温度制御は私たちの生活に欠かせない重要な技術であり、環境・機器の種類に応じた最適な温度制御技術の開発が進められてきた。現在は環境負荷が大きいフロン類ガスを用いる冷却技術に変わる候補の技術原理として、固体の伸び縮みに伴う温度変調現象「弾性熱量効果」が注目されている。弾性熱量効果を示す物質は数多く存在するものの、これまでは有力な候補は形状記憶合金などに限られていた。
今回、研究グループは、日本の伝統工芸の一つである「切り紙」の中の、線状の切れ込みを交互に入れるパターン加工をプラスチック材料に施すことによって、弾性熱量効果によって生じる吸発熱分布をデザインするという新手法を提案・実証した。
赤外線カメラを用いて素子の表面の温度分布を測定したところ、切り紙加工を施した試料には、未加工試料とは全く異なる温度変化分布が生じることが分かった。
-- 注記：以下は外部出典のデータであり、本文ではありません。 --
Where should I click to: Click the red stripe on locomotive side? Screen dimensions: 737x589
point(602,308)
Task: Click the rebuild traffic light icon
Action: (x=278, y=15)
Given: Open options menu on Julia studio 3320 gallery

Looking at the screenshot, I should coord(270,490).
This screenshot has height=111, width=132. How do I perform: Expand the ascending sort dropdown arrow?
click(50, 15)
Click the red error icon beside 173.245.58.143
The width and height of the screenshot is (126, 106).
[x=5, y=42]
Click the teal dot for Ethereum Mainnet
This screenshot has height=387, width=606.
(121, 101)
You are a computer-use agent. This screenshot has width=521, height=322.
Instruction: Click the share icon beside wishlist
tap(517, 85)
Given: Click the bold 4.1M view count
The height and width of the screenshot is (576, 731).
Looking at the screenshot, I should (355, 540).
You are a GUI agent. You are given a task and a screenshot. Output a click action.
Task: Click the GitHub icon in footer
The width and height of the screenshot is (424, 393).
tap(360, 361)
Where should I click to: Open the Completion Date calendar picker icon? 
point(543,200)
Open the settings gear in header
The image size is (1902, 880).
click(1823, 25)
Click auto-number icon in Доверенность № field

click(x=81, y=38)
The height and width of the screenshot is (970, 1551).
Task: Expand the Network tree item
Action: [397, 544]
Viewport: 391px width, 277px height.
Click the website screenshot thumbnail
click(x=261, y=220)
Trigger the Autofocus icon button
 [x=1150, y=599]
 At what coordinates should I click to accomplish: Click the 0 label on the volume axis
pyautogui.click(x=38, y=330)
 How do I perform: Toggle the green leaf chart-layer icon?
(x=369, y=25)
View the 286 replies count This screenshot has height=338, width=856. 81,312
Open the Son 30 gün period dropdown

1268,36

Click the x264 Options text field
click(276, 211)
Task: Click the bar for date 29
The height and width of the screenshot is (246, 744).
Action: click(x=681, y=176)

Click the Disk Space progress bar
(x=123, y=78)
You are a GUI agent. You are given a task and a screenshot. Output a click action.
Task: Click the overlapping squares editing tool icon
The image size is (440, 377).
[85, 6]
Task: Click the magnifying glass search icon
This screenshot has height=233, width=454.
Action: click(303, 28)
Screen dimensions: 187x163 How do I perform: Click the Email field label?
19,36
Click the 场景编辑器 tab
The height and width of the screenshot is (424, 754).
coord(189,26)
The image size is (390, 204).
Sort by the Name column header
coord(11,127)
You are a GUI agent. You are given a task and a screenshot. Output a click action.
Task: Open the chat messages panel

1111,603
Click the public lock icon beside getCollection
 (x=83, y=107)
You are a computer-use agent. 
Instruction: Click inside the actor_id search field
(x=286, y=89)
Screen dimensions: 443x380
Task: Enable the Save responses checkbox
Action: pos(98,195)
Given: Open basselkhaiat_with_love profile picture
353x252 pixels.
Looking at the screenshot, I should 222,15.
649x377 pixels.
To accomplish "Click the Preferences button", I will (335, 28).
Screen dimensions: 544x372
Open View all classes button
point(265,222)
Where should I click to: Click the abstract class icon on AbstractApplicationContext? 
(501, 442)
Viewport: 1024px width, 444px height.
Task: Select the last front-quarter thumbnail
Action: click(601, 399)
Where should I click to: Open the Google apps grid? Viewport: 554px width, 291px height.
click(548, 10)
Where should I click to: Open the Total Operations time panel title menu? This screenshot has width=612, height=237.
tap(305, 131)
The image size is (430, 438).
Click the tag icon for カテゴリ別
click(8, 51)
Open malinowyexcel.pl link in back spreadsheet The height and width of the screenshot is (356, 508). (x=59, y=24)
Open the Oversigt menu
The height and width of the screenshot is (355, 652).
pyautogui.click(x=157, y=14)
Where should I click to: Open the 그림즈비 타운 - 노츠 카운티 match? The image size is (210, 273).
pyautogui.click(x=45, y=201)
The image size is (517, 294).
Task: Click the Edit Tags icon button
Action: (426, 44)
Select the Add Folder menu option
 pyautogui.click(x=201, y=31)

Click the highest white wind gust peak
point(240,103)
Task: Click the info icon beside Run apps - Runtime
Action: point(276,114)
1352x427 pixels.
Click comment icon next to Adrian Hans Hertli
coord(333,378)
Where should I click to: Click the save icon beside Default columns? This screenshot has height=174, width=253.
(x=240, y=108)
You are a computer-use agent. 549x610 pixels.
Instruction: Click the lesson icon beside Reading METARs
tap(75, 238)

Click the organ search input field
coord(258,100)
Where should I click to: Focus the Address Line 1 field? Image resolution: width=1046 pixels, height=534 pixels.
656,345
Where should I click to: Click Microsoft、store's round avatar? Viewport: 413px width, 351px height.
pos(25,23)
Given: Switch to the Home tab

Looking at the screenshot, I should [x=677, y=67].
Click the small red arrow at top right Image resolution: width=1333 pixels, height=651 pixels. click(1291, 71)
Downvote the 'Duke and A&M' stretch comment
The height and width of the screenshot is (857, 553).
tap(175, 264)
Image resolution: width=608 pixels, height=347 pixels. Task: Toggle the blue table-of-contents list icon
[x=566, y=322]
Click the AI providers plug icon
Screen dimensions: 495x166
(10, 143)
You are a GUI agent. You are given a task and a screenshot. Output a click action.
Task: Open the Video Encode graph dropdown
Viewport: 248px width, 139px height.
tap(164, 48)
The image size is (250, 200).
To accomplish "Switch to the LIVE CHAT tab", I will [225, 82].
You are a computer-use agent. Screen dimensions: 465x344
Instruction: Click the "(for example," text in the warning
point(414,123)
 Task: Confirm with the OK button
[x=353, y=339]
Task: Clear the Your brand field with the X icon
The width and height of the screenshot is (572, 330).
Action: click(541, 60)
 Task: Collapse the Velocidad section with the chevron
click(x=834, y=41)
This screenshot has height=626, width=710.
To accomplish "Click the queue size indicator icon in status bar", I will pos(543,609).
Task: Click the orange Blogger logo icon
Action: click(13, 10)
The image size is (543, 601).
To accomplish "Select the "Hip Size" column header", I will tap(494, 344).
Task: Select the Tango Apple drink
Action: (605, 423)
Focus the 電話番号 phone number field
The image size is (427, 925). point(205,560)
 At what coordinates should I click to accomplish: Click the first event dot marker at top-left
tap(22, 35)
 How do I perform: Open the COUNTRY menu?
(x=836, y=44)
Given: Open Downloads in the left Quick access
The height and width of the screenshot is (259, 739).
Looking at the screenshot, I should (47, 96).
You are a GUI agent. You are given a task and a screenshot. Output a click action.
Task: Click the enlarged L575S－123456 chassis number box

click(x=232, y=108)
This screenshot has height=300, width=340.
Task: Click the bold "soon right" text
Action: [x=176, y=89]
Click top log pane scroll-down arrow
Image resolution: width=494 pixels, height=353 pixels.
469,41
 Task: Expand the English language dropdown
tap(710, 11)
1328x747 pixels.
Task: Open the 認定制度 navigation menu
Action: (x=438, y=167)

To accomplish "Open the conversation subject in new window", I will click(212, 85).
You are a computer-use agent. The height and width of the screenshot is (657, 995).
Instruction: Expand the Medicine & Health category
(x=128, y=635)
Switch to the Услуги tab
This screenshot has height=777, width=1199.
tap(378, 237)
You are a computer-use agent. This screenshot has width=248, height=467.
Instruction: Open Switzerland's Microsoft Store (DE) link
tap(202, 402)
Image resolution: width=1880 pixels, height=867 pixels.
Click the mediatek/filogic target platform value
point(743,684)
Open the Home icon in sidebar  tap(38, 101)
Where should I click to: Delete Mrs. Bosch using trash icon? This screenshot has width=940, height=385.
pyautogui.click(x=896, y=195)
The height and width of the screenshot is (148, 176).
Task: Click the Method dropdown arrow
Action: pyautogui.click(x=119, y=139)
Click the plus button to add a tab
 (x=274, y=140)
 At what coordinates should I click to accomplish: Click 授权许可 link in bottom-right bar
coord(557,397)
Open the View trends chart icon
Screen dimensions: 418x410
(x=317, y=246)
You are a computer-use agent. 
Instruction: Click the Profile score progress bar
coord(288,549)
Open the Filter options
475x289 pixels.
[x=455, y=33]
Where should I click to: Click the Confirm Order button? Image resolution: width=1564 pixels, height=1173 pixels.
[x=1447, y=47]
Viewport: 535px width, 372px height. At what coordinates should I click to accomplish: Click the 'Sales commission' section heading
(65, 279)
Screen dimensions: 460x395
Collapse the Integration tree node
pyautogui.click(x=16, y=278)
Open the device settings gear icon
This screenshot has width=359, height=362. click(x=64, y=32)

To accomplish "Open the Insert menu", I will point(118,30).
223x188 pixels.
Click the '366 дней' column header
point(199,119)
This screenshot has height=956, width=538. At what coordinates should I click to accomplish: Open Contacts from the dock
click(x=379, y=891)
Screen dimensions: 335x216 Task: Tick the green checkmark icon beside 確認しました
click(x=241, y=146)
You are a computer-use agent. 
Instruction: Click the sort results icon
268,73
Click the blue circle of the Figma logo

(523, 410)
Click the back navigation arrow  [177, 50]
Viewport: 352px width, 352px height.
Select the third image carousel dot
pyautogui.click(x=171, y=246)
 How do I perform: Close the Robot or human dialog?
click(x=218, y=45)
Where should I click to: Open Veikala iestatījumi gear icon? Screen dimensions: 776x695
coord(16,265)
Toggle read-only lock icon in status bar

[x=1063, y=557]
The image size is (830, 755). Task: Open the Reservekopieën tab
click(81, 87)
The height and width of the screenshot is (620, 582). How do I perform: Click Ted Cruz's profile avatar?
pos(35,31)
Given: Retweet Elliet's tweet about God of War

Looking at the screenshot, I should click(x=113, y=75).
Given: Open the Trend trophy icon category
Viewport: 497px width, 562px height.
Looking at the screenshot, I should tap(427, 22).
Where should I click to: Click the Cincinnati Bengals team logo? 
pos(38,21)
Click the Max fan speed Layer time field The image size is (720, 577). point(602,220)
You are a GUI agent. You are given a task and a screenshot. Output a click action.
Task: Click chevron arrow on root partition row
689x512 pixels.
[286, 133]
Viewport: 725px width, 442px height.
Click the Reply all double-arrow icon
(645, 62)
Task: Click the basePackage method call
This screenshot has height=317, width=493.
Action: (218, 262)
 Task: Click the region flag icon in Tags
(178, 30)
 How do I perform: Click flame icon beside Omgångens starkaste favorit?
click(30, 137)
未加工試料では引張ひずみに対して一様な大きさの吸熱(約-0.2℃)が生じる一方、切り紙加工を施した試料では吸熱と発熱が同時に生じ、未加工試料よりも大きな温度変化(約-0.4°C)が特定の場所で観測された。切り紙加工をした試料では内部に応力の集中・分散点が周期的に分布して、応力集中点では温度変化量が増強されることが確認された。
さらに切り紙加工をすることで、同じ距離だけ伸ばすのに必要な引張応力を飛躍的に減らすことができる。そこで特定個所での温度変化量を引張応力で割った値を計算すると、切り紙加工のポリスチレンシートにおける値は、未加工の場合より大きいだけでなく、最も有望な材料候補と考えられてきた形状記憶合金(例えばニッケル-チタン合金)もはるかに超える値に達していた。
切り紙加工は様々な物質に対して適応できるため、様々な物質からの温度変調素子への展開が期待できる。研究成果は、ドイツ国際科学誌「Advanced Functional Materials」に掲載された。